Hopefully, these 5 tips on how to fight phone phobia useful to you. Let me know what works for you by posting a comment. Maybe you need only a couple strategies, either way, you are taking action to move forward! For that, you've earned a pat on the back! *virtual back-pat*

Thursday, June 28, 2012

Challenging Fear by Asking Questions

Today, after seeking counsel, I was asked:
"So there is resistance with making the telephone calls. Why do you believe this is happening?"
I tried to provide a logical answer; fear of the unknown, fear of embarrassment, and fear of failure. As I was typing out this reply, bottled feelings began to surface.
"No one has as much power over me, as my brother does; especially after my own tendency to put him on a pedestal. I'd say he's the only person whom I feel will not accept me as is. There is a strong sense of judgement, that comes from how he speaks to me. I didn't realize this until now…"
I am no longer so surprised that I was scared. Theoretically, anything I do will be criticized, regardless of whether it is right, wrong, ethical, or not.

Let me pose another question: why do I put my brother in such high regard? More importantly, how can I change the amount of power I give his ego?

Tuesday, June 26, 2012

Habitual Over-Thinking

Lately, I have found myself over-analyzing just about everything. "It" has made its presence known particularly as I try to develop my own business ideas. Regardless of why I do it, I believe the more important question is, what can I do to correct the bad habit, and increase life satisfaction.

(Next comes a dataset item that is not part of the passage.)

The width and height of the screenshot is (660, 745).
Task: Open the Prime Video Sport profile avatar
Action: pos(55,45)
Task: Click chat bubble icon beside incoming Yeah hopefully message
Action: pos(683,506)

I've been working on a project that requires me to call a few local businesses for quotations and estimated costs. (Now, let me just say, I avoid making phone calls—just as you would avoid the plague. Okay, I am exaggerating. Here's a more accurate dilemma: I will only call my closest friends if I can't find a way to explain myself through text messaging.)

Part of being an entrepreneur, is living as "a person who is willing to help launch a new venture or enterprise and accept full responsibility for the outcome." (Wikipedia, 2012, para.1). I want to point out the fact that success is not a factor, here. I even believe that the product/service idea being new, has nothing to do with being an innovator. Rather, how you present the idea, is what makes a difference. Notice how businesses always have some direct or indirect competitors. Whether they know about these competitors is a different story.

Returning to the initial purpose of this post; I want to correct or at least cope with my fear. Avoidance postpones the inevitable. Why should I spend all that extra time on worrying about what to say? Relax and it will come to me when I am in that moment. Maybe my problem has nothing to do with "getting fixed," but perhaps my problem lies with leaving my past behind and learning to create a new future of possibilities—ones that don't stem from the premise of fear and expectations.

So, am I ready to leave my past feelings of embarrassment behind? We shall see!

Monday, June 25, 2012

Preface

Hey there; the name's Red Kay!

I am an aspiring artist, amateur musician, milk tea junkie and entrepreneur. I want to share my learning experiences, through the use of this personal blog.

Without setting things in stone, Keep Up // Keep Casual will focus on all things related to how I will eventually define my own personal success.

I'll admit that part of reaching out like this, comes from a yearn to connect with people on an intellectual level. I want to make connections with people of similar values, that generally reside in the same country (Canada).

Let me clarify that this is not meant to be a personal ad (even if it sounds like one).